What is needed.
In the data below, find the line containing "Click empty viewport right of the bucket"; transcribe it and each line after it exactly, through the last, skipping pictures.

[[ Data open ]]

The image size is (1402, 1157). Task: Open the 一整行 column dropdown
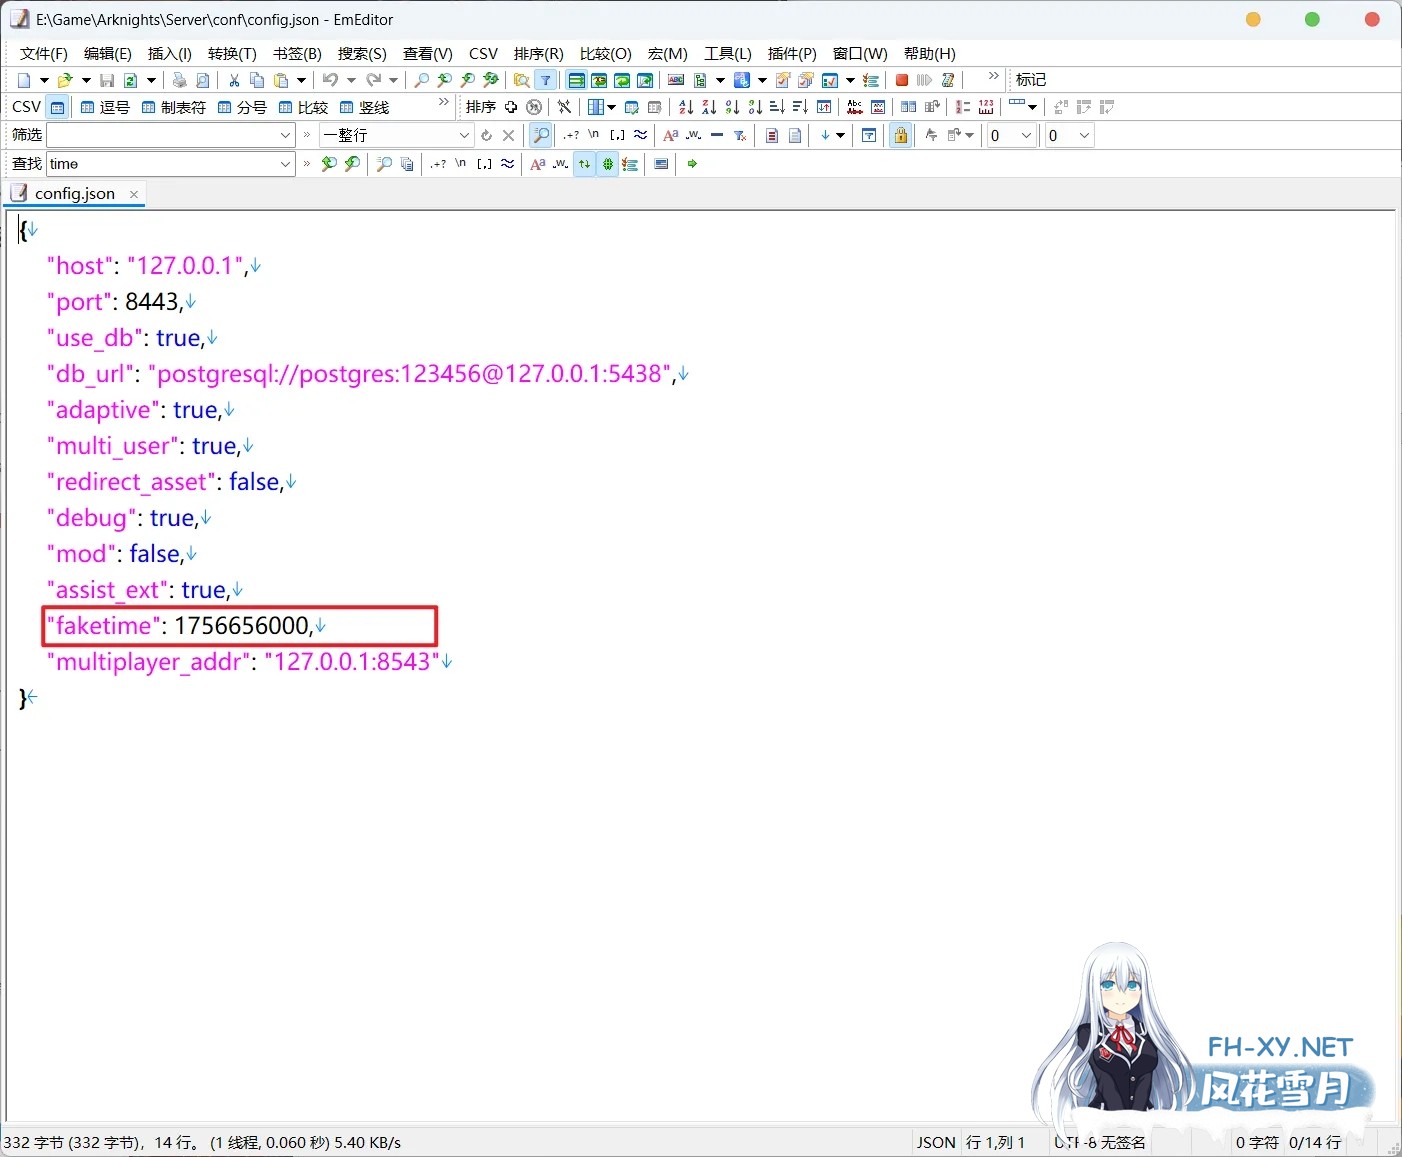click(464, 135)
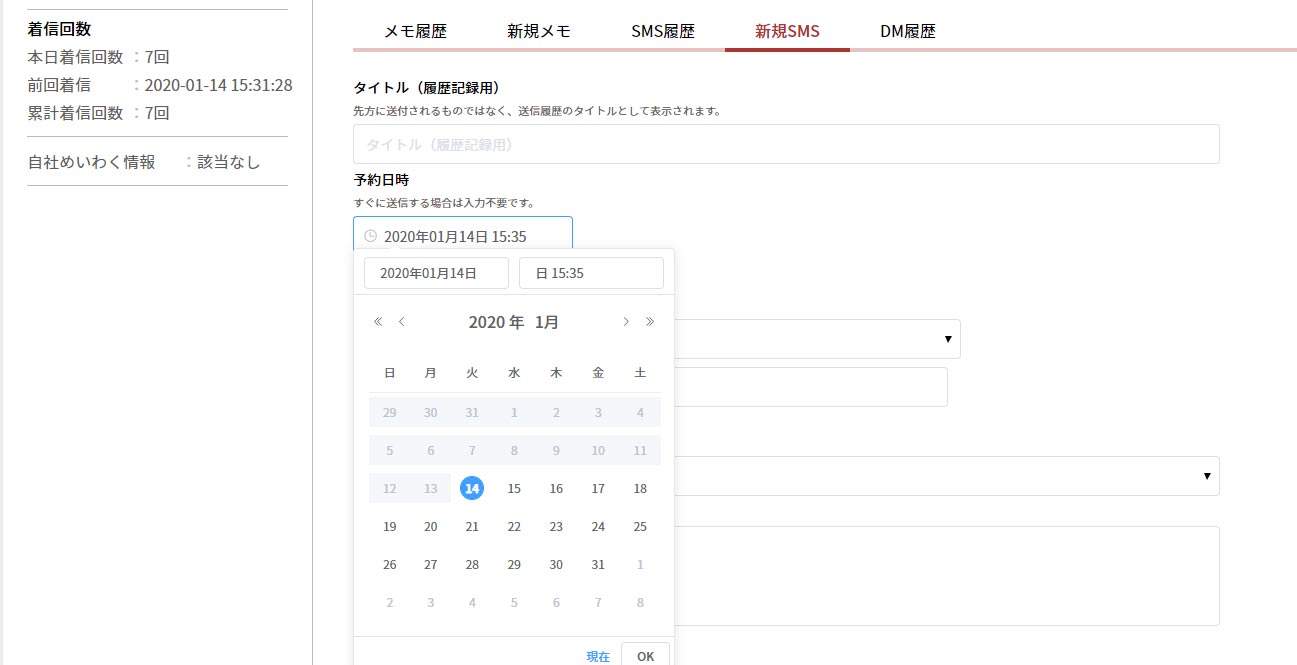Open the メモ履歴 tab
The image size is (1297, 665).
[415, 31]
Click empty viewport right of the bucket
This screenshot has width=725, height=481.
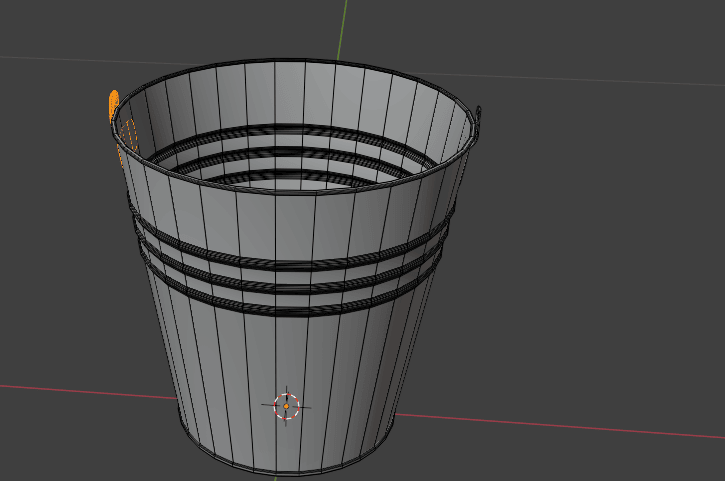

[[ Data closed ]]

Task result.
Click empty viewport right of the bucket
This screenshot has width=725, height=481.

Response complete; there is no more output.